HYPROP MAINTAINS GROWTH AGAINST TOUGH MACRO BACKDROP
- Total annual dividend per share up 8,8% (H2: up 9,3%)
- Distributable earnings up 10,5%
- EUR439 million acquisitions concluded in South-East European portfolio
- R276 million capital projects completed under budget in SA portfolio
31 August 2018 - JSE specialist shopping centre REIT, Hyprop, continued delivering strong growth in a tough economy with a total dividend per share of 756,5 cents for the year to June 2018, which was 8,8% higher than last year. Against the backdrop of a pressured consumer environment, distributable earnings increased substantially by 10,5%, in large part due to strong organic growth and successful acquisitions in the South East-European portfolio - accounting for 12% of total distributable earnings - and the improvement in the second six months of the South African portfolio.
CEO Pieter Prinsloo says the overall steady performance of the South African portfolio reflects the underlying centres’ defensiveness. In the second half of the year distributable earnings increased by 6% following the re-tenanting of the vacated Stuttafords stores and completed upgrade and extension work at The Glen and Rosebank Mall. Certain malls continued to record good trading density, for instance CapeGate and Clearwater Mall, but trading density growth for the portfolio reduced to 0,5% for the year from 1,4% as declining consumer spend began to impact.
Prinsloo remains confident in the quality of the local retail portfolio, supported by positive trends such as declining vacancies – to 1,9% from 2,4% last year – despite the challenging retail landscape. R1,9 billion worth of new leases and renewals were signed in the year at an average rental escalation of 7,7%, on a par with FY17. “Total tenant arrears still make up only 0,6% of total rentals which is well below market norms,” he says. He adds that the group is focussing on rightsizing existing store spaces to assist tenants in the current retail market, which will also help to accommodate new tenants not yet represented in Hyprop’s malls.
The group continued to strengthen its balance sheet through an oversubscribed equity raise, extending the average loan term and paying off R1,95 billion of debt. The accelerated bookbuild in May 2018 saw the issue of 7,5 million new shares at R105 a share to raise R782,6 million. Earlier in the year in March, Hyprop issued two long-term corporate bonds – a R452 million 5-year bond and a R348 million 7-year bond, respectively.
Prinsloo highlights that the R276 million capex programme in the year was a success, with all four major retail projects completed on time and under budget and showing improvement in footfall since completion. In addition R70 million was spent on new equipment and sustainable technology, and smaller projects of R24 million targeted in-centre office refurbishments. Prinsloo says of particular note is the effectiveness of water-saving initiatives in the Western Cape malls, which are all in the final stages of commissioning and have reduced Hyprop’s exposure to the region’s water outages.

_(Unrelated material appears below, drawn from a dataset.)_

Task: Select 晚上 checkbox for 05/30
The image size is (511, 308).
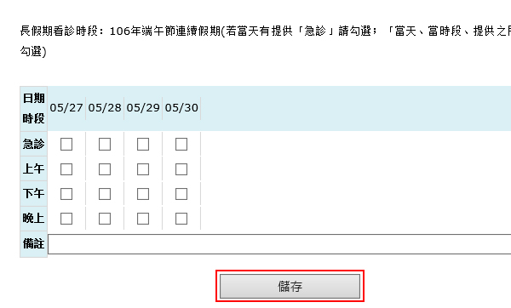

Transfer of non-core property Willowbridge North took place in September 2017 and should be followed in the next few months by Lakefield Office Park, Hyprop’s last remaining non-core asset. He says the successful optimisation of the portfolio in line with the group’s strategy enables Hyprop to focus exclusively on its proven core strength of managing prime shopping centres.

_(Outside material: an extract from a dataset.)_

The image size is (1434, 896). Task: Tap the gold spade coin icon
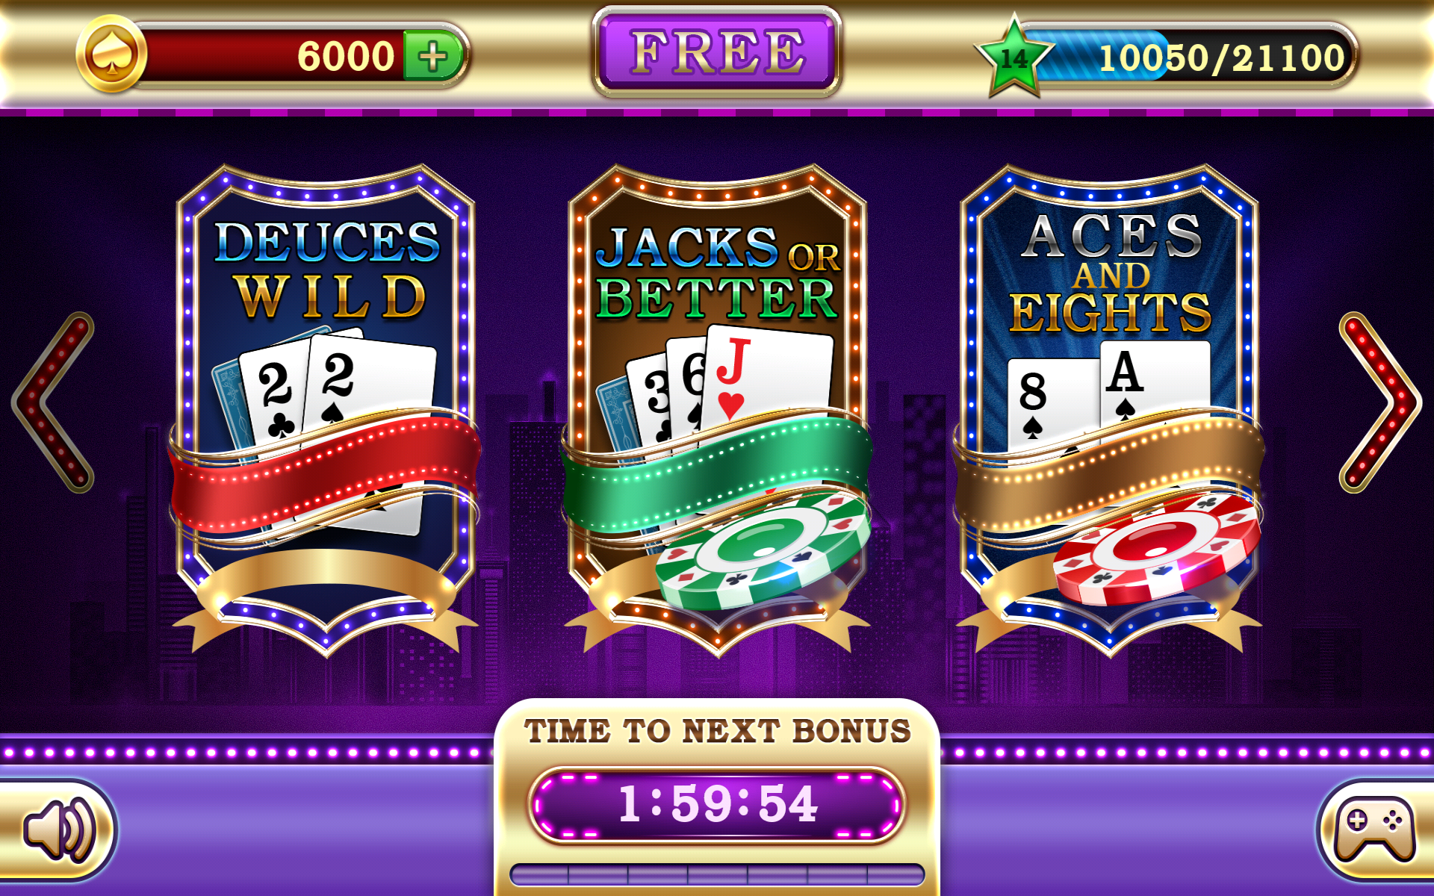point(111,55)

In South Eastern-Europe Hyprop continued to reap the benefit of well-performing assets including recent acquisitions. Distributions benefitted substantially from the inclusion of the four acquisitions in Macedonia, Bulgaria and Croatia. All centres in the portfolio improved trading and maintained nearly-full occupancy during the year. Looking ahead Prinsloo says demand for space remains strong and Hyprop will continue to assess expansion opportunities given the healthy retail environment in the region. Hyprop has established a European-based executive management team to assist the on-site property teams.
In sub-Saharan Africa the re-inclusion of distributable earnings from Ikeja Mall in Nigeria (following prior currency constraints in FY17) boosted distributable earnings growth for the year. However, the portfolio remains affected by tenant replacements and vacancies. The positive economic trends which have started taking effect in Ghana and Nigeria may help to partly alleviate the retail challenges.
Looking to FY19 Prinsloo says Hyprop’s focus is South Africa and the EU. “With Hystead’s gross asset value at over EUR740 million, the South East-European portfolio is starting to achieve sizable scale and presents a more favourable growth opportunity for Hyprop than the sub-Saharan Africa investments.”
Hyprop has issued a more cautious dividend growth forecast for the year ahead of 5% - 7%, mainly due to the constrained consumer landscape in South Africa.